Reproduce verbatim only the lines from the one containing "Screen dimensions: 999x887" through the last line below, both included.

### The data

————————

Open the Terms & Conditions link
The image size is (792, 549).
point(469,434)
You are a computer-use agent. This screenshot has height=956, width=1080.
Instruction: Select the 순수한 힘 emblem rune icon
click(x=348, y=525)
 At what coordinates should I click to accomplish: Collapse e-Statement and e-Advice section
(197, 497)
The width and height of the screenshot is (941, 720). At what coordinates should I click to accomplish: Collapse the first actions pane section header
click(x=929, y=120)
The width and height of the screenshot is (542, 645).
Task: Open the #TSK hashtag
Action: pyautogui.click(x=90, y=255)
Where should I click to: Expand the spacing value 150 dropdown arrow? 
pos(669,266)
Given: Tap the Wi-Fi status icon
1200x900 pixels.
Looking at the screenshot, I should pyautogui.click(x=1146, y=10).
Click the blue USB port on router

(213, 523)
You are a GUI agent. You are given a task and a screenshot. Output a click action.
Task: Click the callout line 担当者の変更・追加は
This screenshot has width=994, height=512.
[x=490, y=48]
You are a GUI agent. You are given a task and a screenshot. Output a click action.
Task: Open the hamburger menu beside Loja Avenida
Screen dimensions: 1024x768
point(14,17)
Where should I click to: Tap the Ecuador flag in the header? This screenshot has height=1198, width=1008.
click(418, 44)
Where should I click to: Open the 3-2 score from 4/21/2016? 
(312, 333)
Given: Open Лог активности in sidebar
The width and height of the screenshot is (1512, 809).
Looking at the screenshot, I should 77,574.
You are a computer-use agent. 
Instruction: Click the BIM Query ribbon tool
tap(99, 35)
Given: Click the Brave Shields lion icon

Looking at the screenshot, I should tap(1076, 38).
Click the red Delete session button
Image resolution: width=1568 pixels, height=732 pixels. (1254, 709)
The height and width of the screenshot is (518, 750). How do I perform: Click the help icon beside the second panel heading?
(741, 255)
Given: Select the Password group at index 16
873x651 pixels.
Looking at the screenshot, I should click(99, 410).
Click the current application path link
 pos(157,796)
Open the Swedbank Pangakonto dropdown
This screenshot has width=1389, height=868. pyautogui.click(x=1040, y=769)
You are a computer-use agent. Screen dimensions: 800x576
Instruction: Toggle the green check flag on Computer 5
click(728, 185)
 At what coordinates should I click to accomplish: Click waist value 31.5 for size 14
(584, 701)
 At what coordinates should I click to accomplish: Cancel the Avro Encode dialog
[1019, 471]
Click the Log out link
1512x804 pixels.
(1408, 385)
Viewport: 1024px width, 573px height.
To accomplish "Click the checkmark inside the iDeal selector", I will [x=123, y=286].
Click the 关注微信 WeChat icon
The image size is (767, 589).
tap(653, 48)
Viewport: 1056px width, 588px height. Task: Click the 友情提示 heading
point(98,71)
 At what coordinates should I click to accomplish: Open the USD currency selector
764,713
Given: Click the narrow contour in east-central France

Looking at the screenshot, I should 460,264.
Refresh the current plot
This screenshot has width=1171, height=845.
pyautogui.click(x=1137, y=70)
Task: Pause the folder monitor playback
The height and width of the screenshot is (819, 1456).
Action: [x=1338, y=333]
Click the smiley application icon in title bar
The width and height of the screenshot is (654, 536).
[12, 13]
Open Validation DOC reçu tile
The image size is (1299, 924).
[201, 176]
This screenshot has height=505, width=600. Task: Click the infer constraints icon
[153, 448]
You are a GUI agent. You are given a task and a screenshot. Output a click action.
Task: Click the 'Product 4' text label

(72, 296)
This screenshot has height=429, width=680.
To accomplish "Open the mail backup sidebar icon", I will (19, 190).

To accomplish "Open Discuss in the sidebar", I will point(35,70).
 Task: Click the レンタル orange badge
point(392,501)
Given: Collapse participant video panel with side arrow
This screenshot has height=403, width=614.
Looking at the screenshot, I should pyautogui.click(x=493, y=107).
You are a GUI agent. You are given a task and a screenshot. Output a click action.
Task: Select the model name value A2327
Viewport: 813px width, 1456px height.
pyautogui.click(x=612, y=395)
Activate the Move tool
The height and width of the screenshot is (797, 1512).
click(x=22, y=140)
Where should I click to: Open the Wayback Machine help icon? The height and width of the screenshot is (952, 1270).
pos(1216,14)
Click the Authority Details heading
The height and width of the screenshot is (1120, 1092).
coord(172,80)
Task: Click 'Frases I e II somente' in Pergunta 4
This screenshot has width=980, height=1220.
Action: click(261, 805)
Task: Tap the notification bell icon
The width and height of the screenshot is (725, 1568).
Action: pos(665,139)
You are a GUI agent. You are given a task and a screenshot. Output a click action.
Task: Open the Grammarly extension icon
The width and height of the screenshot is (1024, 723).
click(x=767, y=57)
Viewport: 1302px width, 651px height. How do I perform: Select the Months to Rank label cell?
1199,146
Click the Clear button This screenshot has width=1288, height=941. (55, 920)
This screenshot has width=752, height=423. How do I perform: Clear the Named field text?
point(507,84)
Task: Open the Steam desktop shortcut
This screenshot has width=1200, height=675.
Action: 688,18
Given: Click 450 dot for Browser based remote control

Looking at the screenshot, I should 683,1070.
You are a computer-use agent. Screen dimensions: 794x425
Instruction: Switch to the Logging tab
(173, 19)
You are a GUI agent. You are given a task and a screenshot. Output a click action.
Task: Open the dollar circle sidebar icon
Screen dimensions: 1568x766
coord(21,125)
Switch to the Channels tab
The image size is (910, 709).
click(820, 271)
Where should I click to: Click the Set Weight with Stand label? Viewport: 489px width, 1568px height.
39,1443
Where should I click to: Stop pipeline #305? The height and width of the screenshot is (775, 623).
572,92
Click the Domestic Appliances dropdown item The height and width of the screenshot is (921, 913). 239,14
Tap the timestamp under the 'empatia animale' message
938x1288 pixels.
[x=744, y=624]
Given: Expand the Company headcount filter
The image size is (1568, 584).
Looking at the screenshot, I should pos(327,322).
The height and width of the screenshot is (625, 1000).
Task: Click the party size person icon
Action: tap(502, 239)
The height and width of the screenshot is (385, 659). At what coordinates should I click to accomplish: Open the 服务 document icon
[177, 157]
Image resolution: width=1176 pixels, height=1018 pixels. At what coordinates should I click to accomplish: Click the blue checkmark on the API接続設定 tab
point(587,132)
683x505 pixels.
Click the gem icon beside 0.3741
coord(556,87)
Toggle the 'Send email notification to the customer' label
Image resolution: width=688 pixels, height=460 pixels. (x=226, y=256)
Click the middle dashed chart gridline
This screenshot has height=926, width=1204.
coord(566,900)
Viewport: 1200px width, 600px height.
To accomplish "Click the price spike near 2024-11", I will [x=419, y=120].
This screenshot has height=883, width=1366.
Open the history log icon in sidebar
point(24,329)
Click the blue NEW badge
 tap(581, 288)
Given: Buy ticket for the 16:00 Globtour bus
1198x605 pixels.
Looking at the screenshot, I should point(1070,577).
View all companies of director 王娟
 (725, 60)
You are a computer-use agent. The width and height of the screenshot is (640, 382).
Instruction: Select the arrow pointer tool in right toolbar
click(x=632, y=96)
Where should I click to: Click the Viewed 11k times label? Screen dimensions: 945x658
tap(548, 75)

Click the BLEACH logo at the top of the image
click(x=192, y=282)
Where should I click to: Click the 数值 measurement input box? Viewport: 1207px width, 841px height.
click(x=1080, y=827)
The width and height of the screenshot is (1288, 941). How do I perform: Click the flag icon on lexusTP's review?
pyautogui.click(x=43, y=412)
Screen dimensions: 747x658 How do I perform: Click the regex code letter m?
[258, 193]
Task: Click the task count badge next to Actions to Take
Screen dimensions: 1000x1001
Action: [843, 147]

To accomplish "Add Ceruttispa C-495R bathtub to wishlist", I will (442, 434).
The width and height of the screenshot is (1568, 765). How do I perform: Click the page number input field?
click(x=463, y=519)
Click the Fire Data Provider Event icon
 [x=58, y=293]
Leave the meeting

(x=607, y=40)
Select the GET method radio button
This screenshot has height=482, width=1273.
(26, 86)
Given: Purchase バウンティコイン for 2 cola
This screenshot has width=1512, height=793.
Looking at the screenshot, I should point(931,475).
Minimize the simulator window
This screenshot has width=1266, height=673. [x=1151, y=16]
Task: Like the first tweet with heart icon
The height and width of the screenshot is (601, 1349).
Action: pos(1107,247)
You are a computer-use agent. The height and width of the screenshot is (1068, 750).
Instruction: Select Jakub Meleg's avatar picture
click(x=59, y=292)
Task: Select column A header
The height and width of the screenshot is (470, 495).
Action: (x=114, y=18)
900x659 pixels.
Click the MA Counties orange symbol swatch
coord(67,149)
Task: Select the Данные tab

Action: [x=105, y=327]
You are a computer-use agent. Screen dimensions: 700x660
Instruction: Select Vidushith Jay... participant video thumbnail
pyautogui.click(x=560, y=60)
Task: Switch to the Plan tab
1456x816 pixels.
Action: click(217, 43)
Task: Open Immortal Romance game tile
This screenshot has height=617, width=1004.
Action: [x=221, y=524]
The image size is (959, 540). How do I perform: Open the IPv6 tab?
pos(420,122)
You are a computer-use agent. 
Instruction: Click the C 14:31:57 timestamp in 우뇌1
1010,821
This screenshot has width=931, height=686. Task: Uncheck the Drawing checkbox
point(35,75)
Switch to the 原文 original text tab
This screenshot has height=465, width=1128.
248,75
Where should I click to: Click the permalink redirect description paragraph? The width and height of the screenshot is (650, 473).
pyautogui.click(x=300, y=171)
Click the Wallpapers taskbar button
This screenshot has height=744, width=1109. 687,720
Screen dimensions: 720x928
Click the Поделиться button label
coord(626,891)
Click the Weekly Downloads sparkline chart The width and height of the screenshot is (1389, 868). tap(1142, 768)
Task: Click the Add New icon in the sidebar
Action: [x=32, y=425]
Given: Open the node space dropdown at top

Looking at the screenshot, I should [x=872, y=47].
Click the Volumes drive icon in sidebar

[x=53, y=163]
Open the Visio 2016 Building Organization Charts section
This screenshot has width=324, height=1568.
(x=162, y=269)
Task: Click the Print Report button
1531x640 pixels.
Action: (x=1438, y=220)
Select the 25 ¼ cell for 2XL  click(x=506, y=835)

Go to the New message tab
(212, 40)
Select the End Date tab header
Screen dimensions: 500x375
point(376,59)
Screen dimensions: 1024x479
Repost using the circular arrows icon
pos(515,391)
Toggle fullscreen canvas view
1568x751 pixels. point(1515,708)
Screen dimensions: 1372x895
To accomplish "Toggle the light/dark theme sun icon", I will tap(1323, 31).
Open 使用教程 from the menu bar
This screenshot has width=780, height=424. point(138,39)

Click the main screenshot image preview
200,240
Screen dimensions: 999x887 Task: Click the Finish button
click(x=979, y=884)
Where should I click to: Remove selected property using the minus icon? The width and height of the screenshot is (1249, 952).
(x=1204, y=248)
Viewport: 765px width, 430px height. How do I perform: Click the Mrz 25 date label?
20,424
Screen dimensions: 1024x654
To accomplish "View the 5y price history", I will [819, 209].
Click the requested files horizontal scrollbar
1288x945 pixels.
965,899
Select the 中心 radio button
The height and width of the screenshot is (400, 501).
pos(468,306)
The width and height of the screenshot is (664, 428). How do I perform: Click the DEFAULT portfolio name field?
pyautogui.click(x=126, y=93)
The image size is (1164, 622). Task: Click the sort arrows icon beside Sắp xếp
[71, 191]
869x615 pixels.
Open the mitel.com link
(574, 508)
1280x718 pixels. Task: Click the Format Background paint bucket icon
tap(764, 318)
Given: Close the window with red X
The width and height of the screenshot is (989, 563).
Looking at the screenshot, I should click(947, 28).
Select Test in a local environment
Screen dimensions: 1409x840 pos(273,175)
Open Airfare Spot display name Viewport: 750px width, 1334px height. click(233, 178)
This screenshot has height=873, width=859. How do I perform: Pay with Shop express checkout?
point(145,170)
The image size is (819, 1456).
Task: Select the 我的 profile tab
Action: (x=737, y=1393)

————————

### Answer box
Screen dimensions: 999x887 Task: Click the Finish button
click(x=979, y=884)
Where should I click to: Remove selected property using the minus icon? The width and height of the screenshot is (1249, 952).
(x=1204, y=248)
Viewport: 765px width, 430px height. How do I perform: Click the Mrz 25 date label?
20,424
Screen dimensions: 1024x654
To accomplish "View the 5y price history", I will [819, 209].
Click the requested files horizontal scrollbar
1288x945 pixels.
965,899
Select the 中心 radio button
The height and width of the screenshot is (400, 501).
pos(468,306)
The width and height of the screenshot is (664, 428). How do I perform: Click the DEFAULT portfolio name field?
pyautogui.click(x=126, y=93)
The image size is (1164, 622). Task: Click the sort arrows icon beside Sắp xếp
[71, 191]
869x615 pixels.
Open the mitel.com link
(574, 508)
1280x718 pixels. Task: Click the Format Background paint bucket icon
tap(764, 318)
Given: Close the window with red X
The width and height of the screenshot is (989, 563).
Looking at the screenshot, I should click(947, 28).
Select Test in a local environment
Screen dimensions: 1409x840 pos(273,175)
Open Airfare Spot display name Viewport: 750px width, 1334px height. click(233, 178)
This screenshot has height=873, width=859. How do I perform: Pay with Shop express checkout?
point(145,170)
The image size is (819, 1456).
Task: Select the 我的 profile tab
Action: (x=737, y=1393)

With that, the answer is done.